■ INPUT MATERIAL

* * * * *

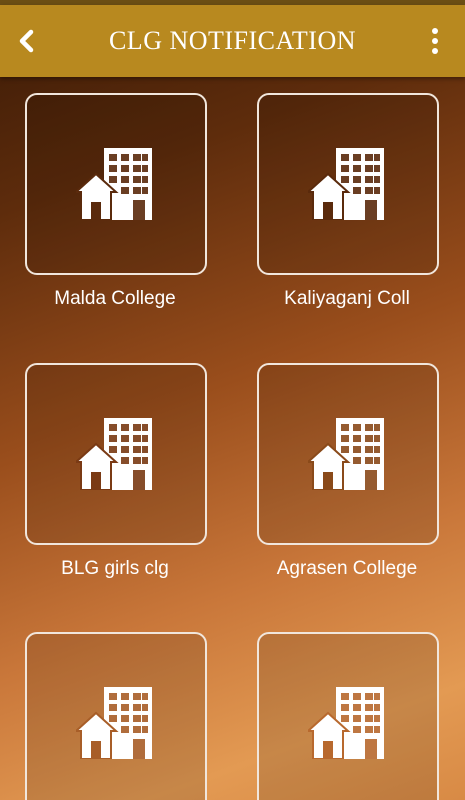 This screenshot has height=800, width=465. I want to click on college-name: Malda College, so click(115, 298).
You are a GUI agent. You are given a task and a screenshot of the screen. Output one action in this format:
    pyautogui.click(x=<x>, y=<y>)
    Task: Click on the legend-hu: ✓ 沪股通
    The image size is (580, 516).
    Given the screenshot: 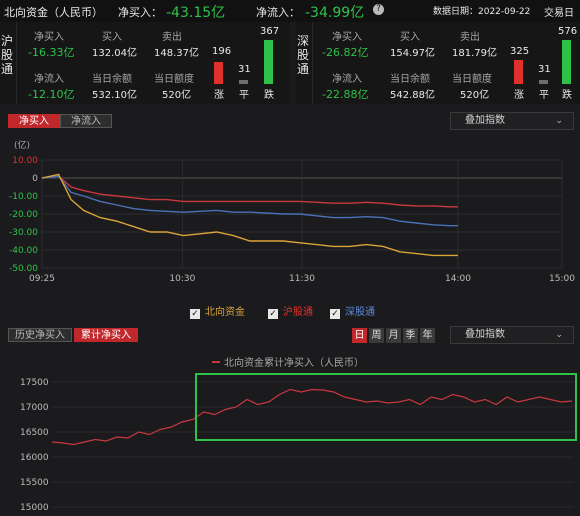 What is the action you would take?
    pyautogui.click(x=290, y=311)
    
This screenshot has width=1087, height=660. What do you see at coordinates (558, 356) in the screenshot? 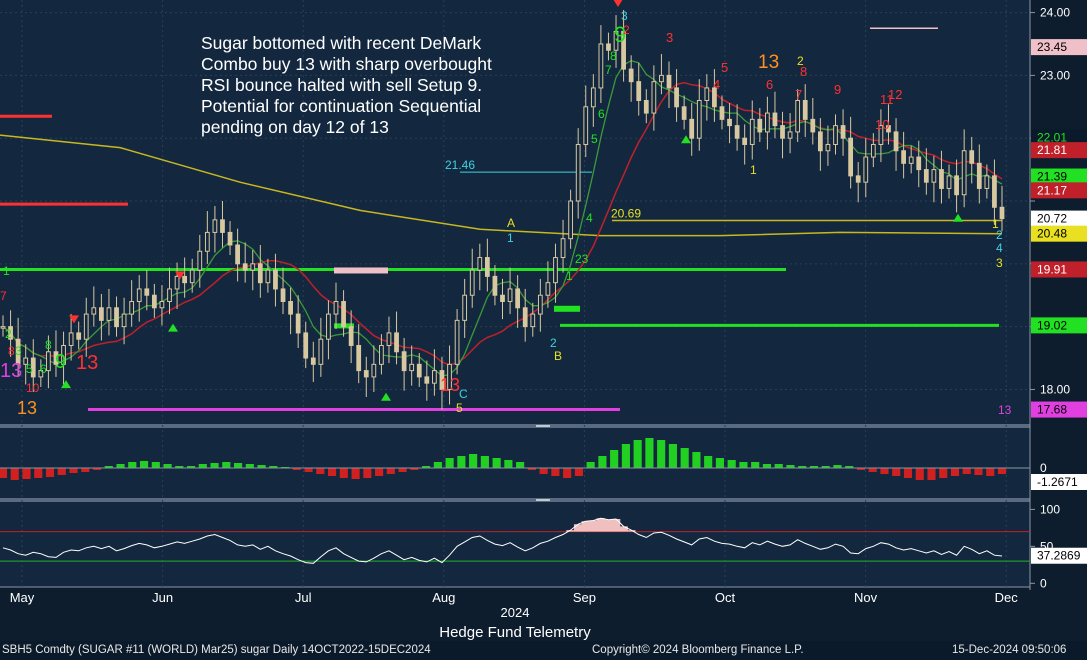
I see `demark-count: B` at bounding box center [558, 356].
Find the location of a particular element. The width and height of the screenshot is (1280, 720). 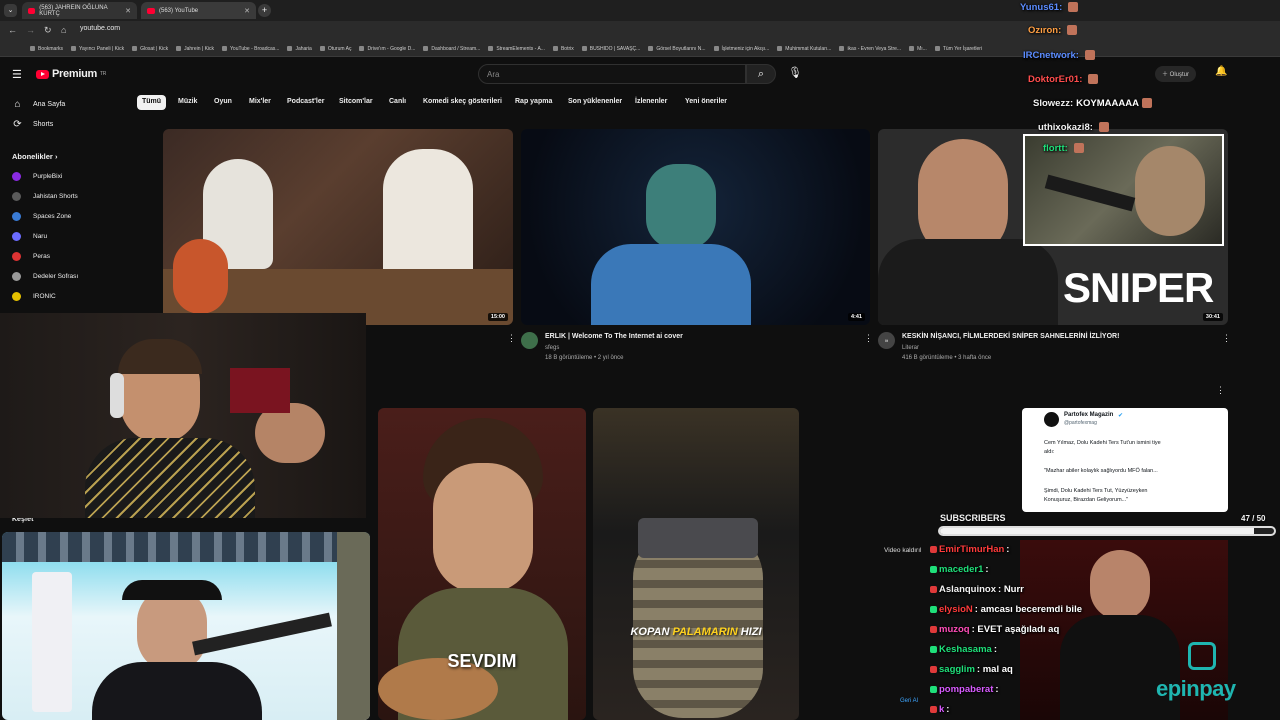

* * * * *

■ EXERCISE DETAILS
Return, without any change, the rows from the line containing "This screenshot has width=1087, height=660." through the final row, both ends included, and leave out the pictures.

■ TASK RESULT
This screenshot has width=1087, height=660. What do you see at coordinates (558, 356) in the screenshot? 
I see `demark-count: B` at bounding box center [558, 356].
Find the location of a particular element. The width and height of the screenshot is (1280, 720). 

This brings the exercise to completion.